Well, what do you make of that?
A hung parliament and nobody is quite sure why, how or what really happened.
One thing’s for sure. The pound wasn’t happy, falling 2.5%:
It’s difficult to make sense of what happened, let alone what the aftermath means for you. Let’s take stock of what was noteworthy and then try and make sense of it.
Hung parliaments and weak majorities are usually a good thing. They slow down politicians and restrict them to policies that are less controversial. But this election is an exception. And not just because Brexit is on the horizon.
We got the wrong sort of hung parliament
The election saw a huge strengthening of the two major parties and a hung parliament in the same vote. Has that happened before? Surely a strengthening of major parties would usually come with a more decisive victory. After all, the reverse is true. Gains by smaller parties increase the likelihood of a hung parliament.

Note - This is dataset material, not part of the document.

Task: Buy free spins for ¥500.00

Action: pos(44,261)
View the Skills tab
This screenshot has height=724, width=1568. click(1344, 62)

If you take a look at the dramatic surge of the Labour Party in the polling data, you have to conclude that something very big happened early April. Since then, it’s made steady gains. The key date is the day the election was called. From that point on, Labour surged from 25% to almost 37% based on an average of ten polls. In the end, it extended its share of the vote to 40% – 5% better than Tony Blair in 2005.
Was the key decision of the campaign calling an election in the first place?

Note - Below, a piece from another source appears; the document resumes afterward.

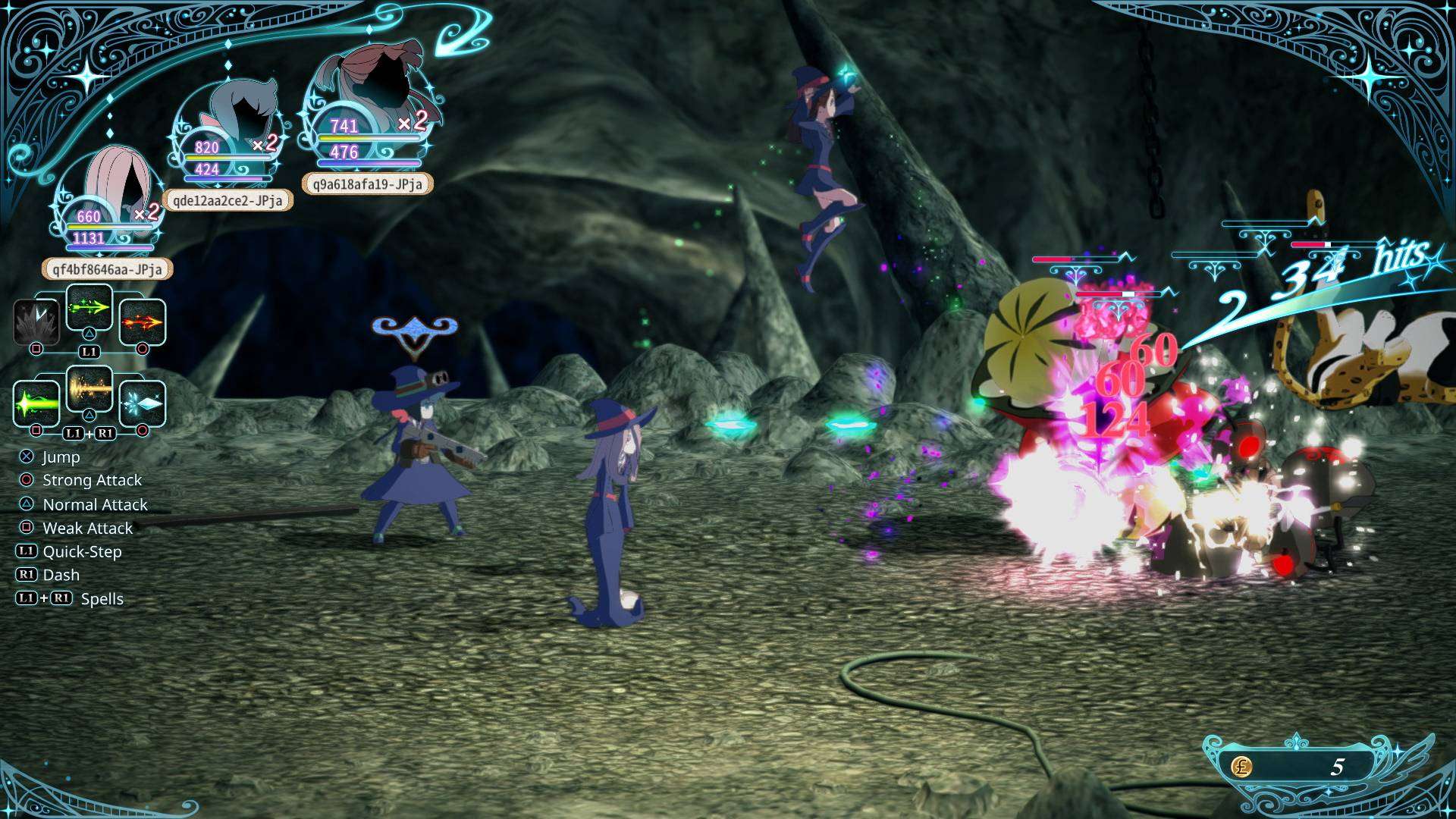
Task: Click player name tag q9a618afa19-JPja
Action: coord(368,184)
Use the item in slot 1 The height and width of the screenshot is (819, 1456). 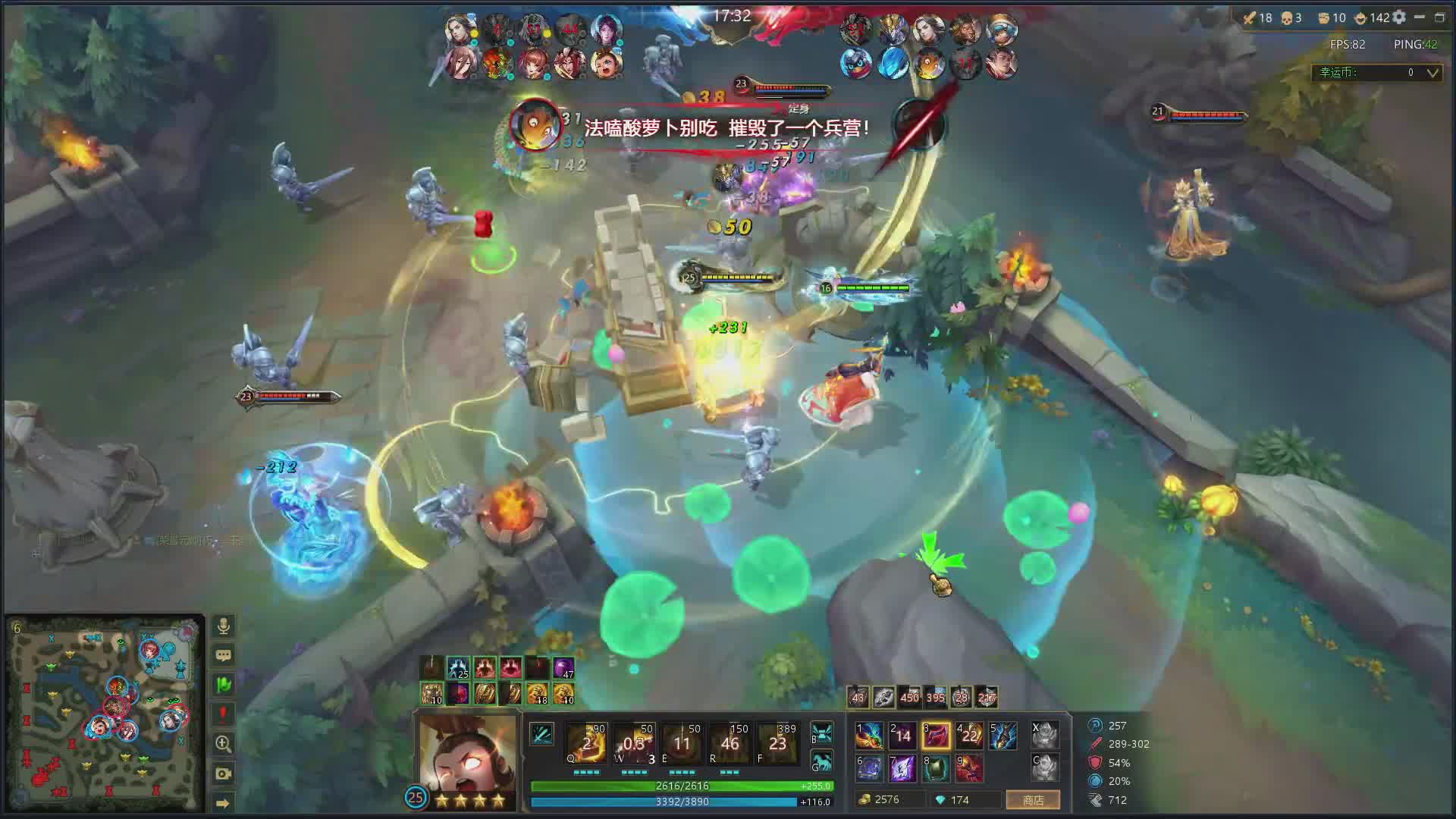(869, 736)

Maybe. But the Conservative share of polls only tumbled from May, the month, when the other May released her manifesto. That was a well publicised shemozzle.
There must be dozens of alternative theories for what happened out there.
Another interesting possibility is ideology. Jeremy Corbyn was big on ideology while May kept quiet and staked out a more pragmatic and mixed approach. This is odd in the wake of the Brexit referendum, when ideology and symbolism drove the country to a remarkable vote.
May’s failure to properly debate with her opponents seemed to work on everyone but Corbyn. Or perhaps it was simply her bizarre policies that sunk the campaign.
And what happened to the anti-Brexit protest vote? Surely the minor parties should’ve done very well on that. Especially since Labour decided to accept Brexit. This was the Lib Dems’ big opportunity! Instead they evaporated.
Another theory that keeps popping up is all about Ukip. Its voters didn’t turn to the Tories as expected. Although I’ve yet to see any evidence of this, it does explain a part of what happened.
The latest news is that May’s cabinet is going to have to give concessions to both the hard and soft Brexit camps if she wants to remain in power. Brexiteer Michael Gove is in the cabinet and the Northern Irish Democratic Unionist Party is part of the coalition too.
Good luck keeping everyone happy, Theresa.